The premium multiple reflects the market’s confidence in the durability of the business model—one that doesn’t rely on cyclical demand or heavy reinvestment. Exponent’s price-to-sales ratio is above 7, and its enterprise value to EBITDA hovers around 28. Those numbers suggest that much of the company’s safety and quality is already priced in. This may not be a name that suddenly doubles, but that’s also not what it’s built for.
Stock performance over the past year tells a more subdued story. EXPO is down nearly 19 percent from the same time last year. The decline has been gradual rather than sharp, reflecting a market repricing more than any fundamental breakdown. The stock has lagged behind the broader S&P 500, which has made positive gains over the same time period. That underperformance has brought the valuation closer to its historical range but still above many peers.

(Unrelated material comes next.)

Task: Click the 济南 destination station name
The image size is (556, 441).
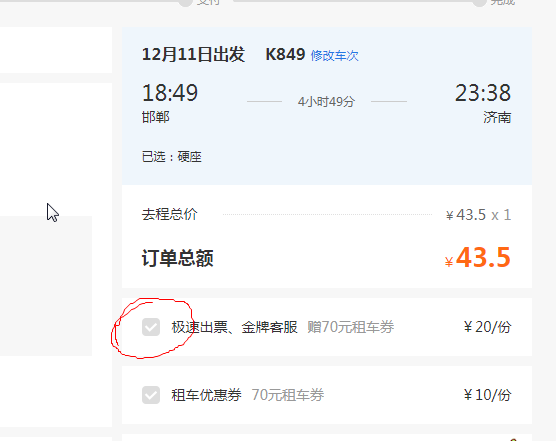Action: point(497,117)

What’s important is that the stock has not been volatile in the usual sense. Its five-year beta sits at 0.85, meaning it tends to move less than the overall market. For investors looking to avoid whiplash in their portfolios, this kind of price behavior is often welcome. While it may not lead rallies in bull markets, it also tends to hold its ground better when things get bumpy.
Risks and Considerations
While Exponent offers a compelling story built around consistency and expertise, there are a few risks worth keeping in mind. One of the more immediate concerns is the slowing pace of revenue growth. The most recent earnings report showed flat revenues year-over-year and a dip in net income. That kind of stagnation, even when temporary, can weigh on a stock that carries a premium valuation.
Labor is another key issue. The company operates in a talent-driven industry where technical professionals are the primary assets. In the latest quarter, management acknowledged a 5 to 6 percent reduction in technical full-time equivalents, which may affect revenue capacity if not addressed quickly. Recruiting and retaining high-level Ph.D.-level talent is not easy, and turnover in these roles can impact both revenue and client continuity.

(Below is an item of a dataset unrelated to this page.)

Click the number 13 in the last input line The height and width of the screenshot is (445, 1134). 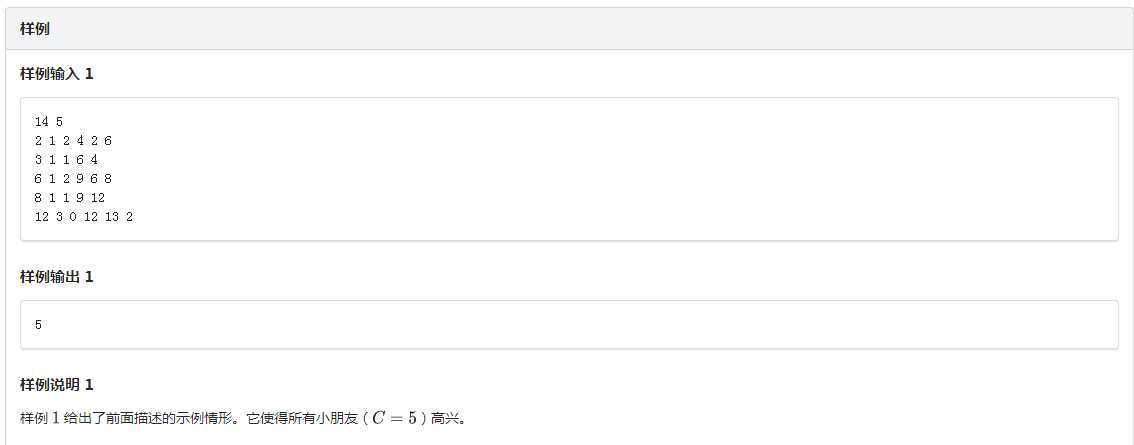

There’s also the matter of concentration. Although Exponent works across multiple industries, a large portion of its business is tied to litigation consulting and regulatory advisory. If legal or regulatory activity slows down in key industries, that can directly affect revenue. The firm is diversified across sectors, but not necessarily across service lines.
Finally, valuation itself presents a risk. Trading at a P/E above 35, any unexpected slowdown or margin compression could result in a further rerating of the stock. Investors are paying for stability and cash flow, but they are also accepting a lower margin for error. In that sense, this is a business that performs best in calm waters, and while it’s built to weather storms, it’s not immune to changing tides.
Final Thoughts
Exponent has built a business that stands out for its intellectual capital, financial conservatism, and track record of reliability. It’s not trying to dominate headlines or chase high-risk, high-reward opportunities. Instead, it delivers steady performance by being the expert behind the scenes when things get complicated.

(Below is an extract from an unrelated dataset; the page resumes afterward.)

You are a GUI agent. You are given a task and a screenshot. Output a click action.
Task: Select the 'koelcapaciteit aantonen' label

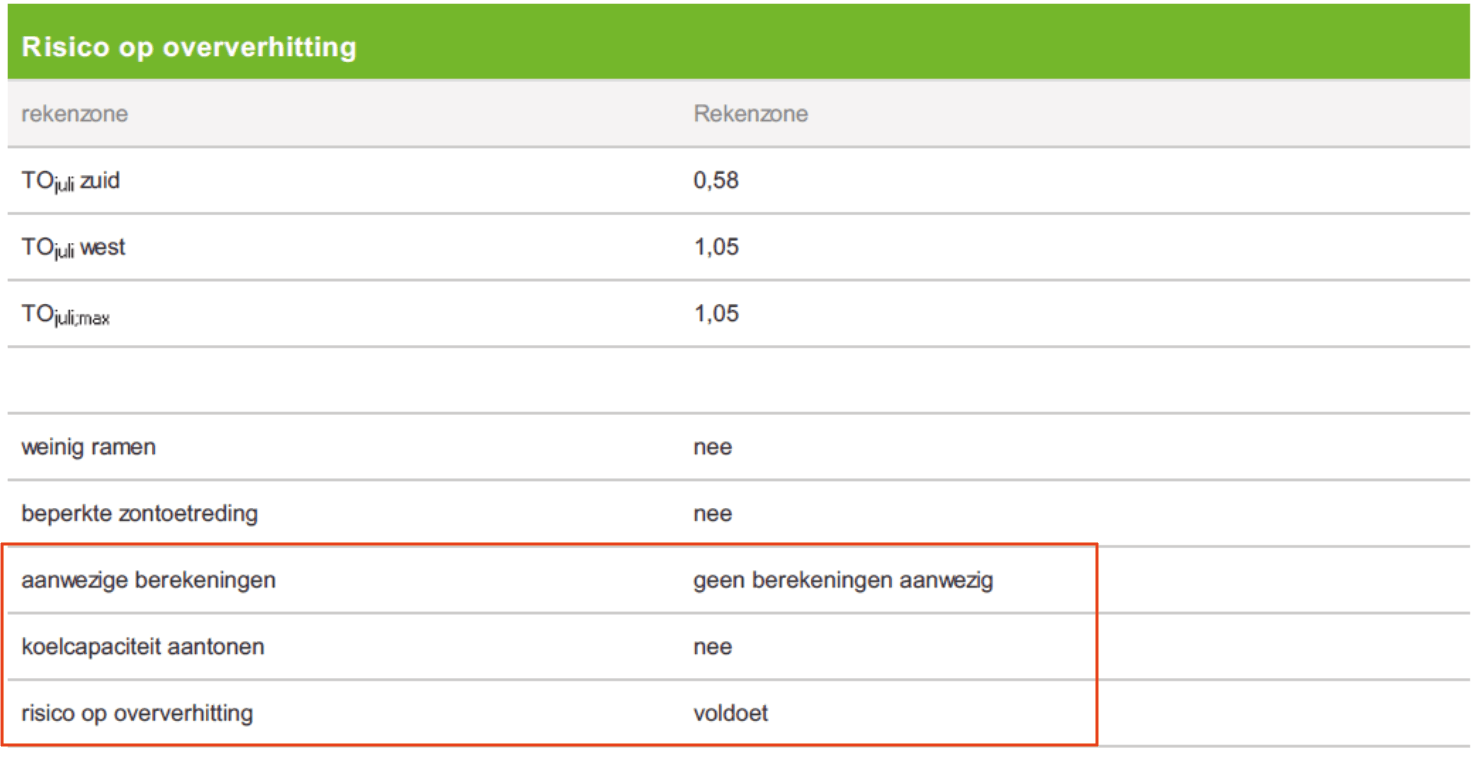click(143, 647)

The current share price reflects some uncertainty, particularly after a year of softer earnings and slower revenue growth. But underneath that, the company’s fundamentals remain intact. It’s operating with minimal debt, generating healthy free cash flow, and maintaining its shareholder return commitments without sacrificing operational strength.
For those seeking a company that’s predictable, well-managed, and committed to long-term execution, Exponent continues to check a lot of the right boxes. It may not be the fastest mover, but it’s not trying to be. It thrives in the details—in the data, in the research, and in the kind of work that takes deep knowledge and calm hands. That’s a rare quality, and one that doesn’t often go out of style.